**Exercise prompt**: The answer must be an exact copy of the lines from the one with "Switch to the Ads tab" through the final line of the records below, with no pictures.

(Entries taken from a collection)
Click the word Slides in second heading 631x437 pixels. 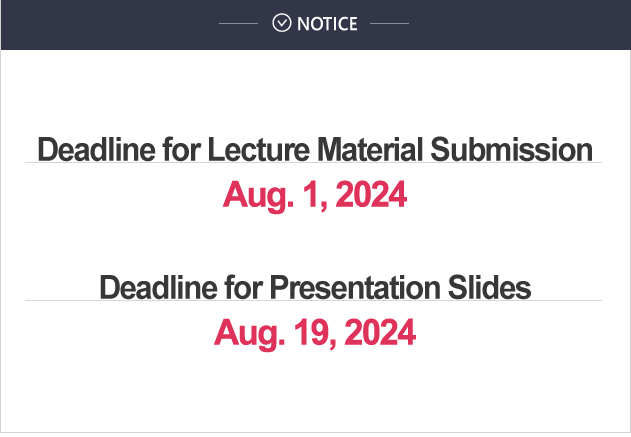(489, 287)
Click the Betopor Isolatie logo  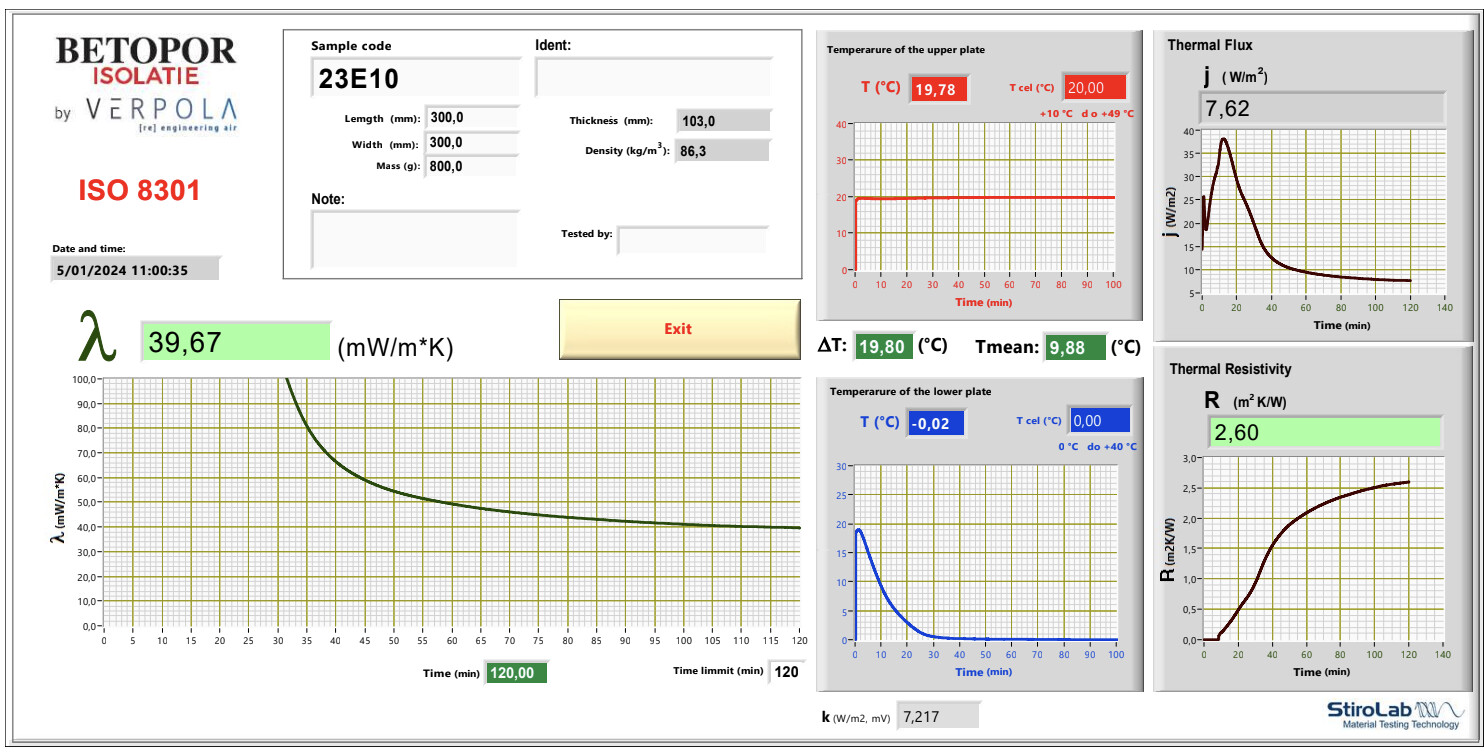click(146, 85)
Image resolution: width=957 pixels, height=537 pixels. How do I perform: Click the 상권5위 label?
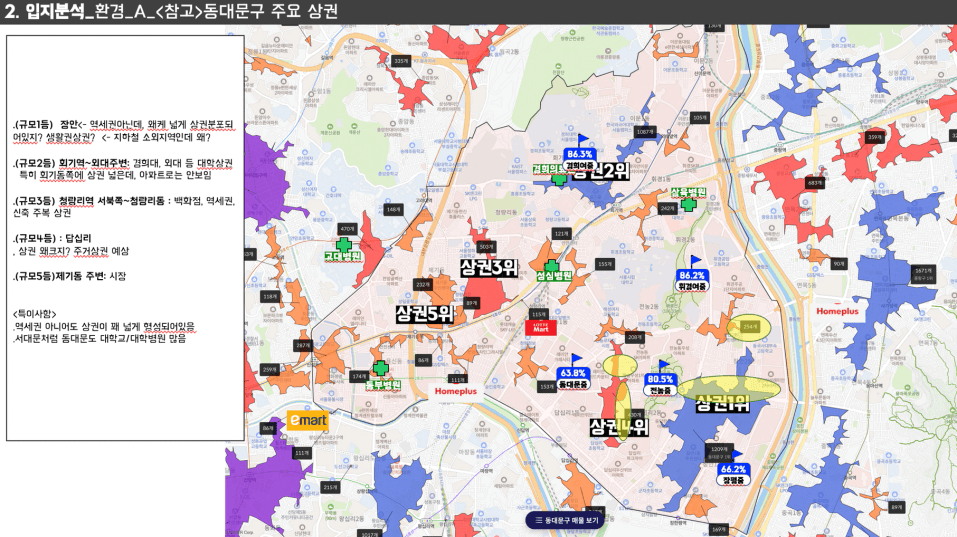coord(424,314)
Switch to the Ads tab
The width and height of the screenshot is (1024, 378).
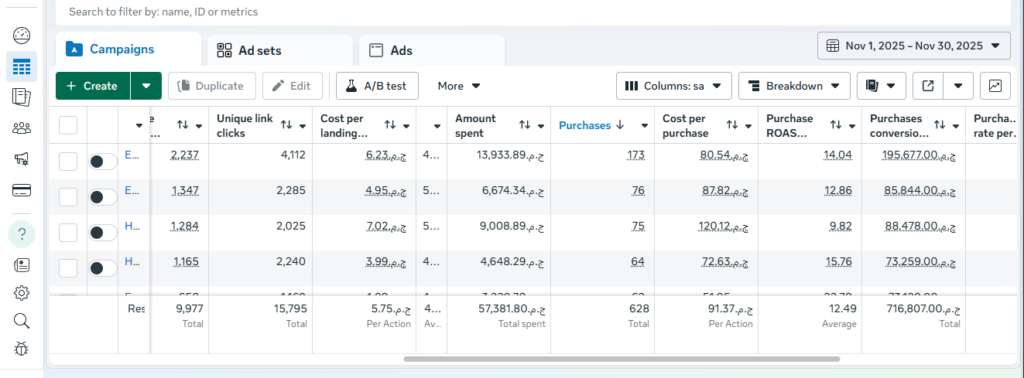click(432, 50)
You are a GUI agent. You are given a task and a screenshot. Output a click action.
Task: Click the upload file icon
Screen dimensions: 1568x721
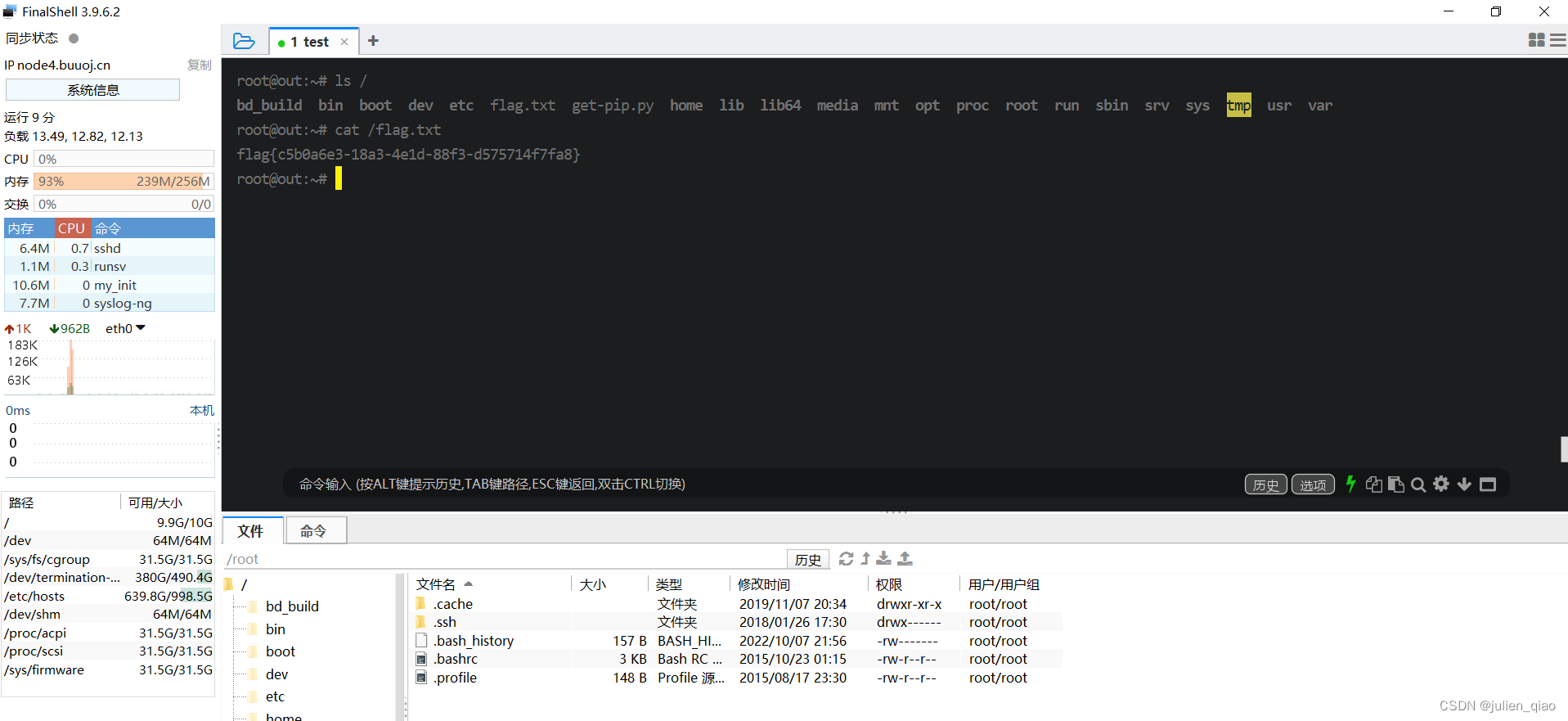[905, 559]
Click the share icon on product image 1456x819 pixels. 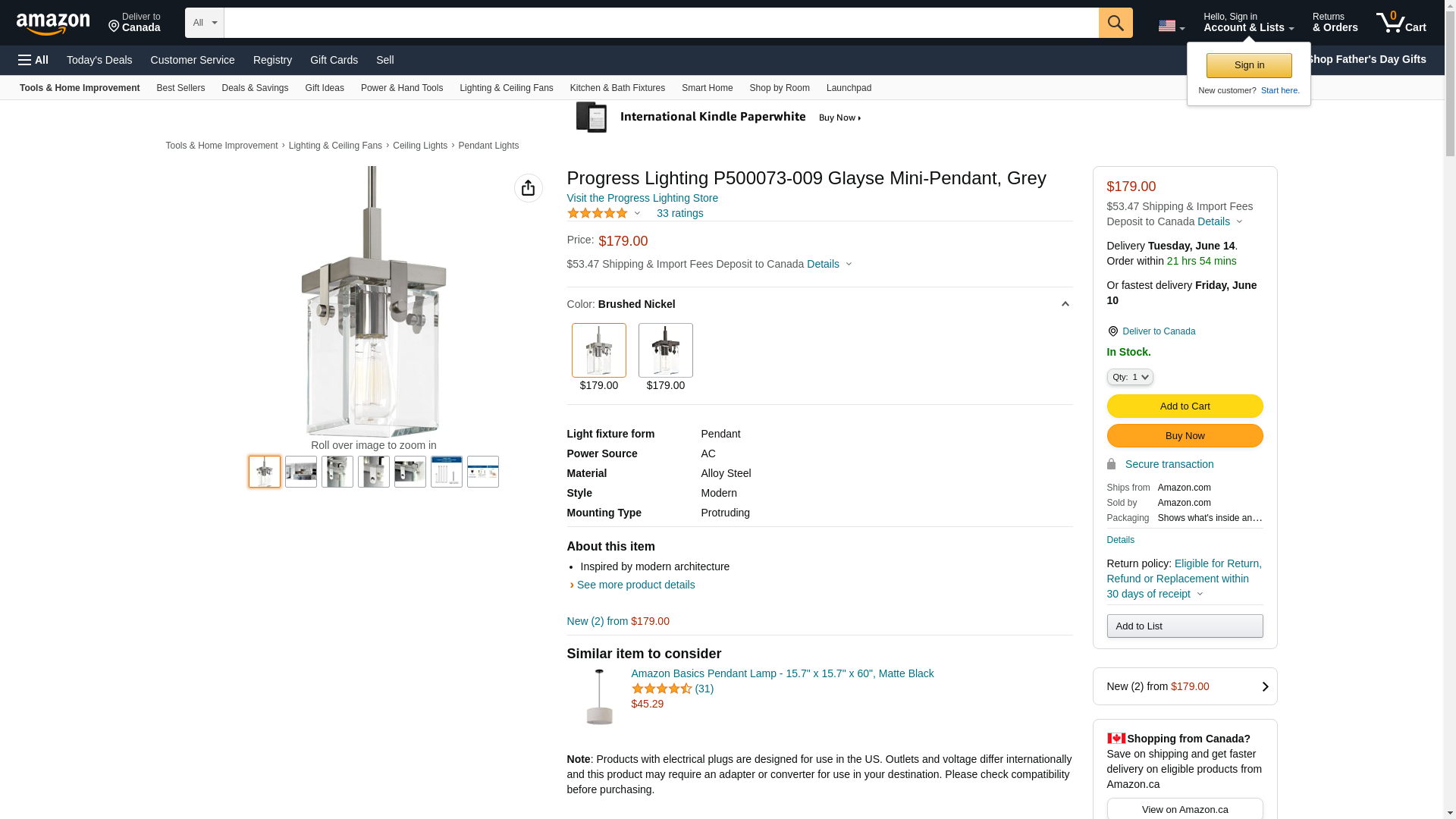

**Written solution**:
Switch to the Ads tab
The width and height of the screenshot is (1024, 378).
click(432, 50)
You are a GUI agent. You are given a task and a screenshot. Output a click action.
Task: Click the upload file icon
Screen dimensions: 1568x721
[905, 559]
Click the share icon on product image 1456x819 pixels. 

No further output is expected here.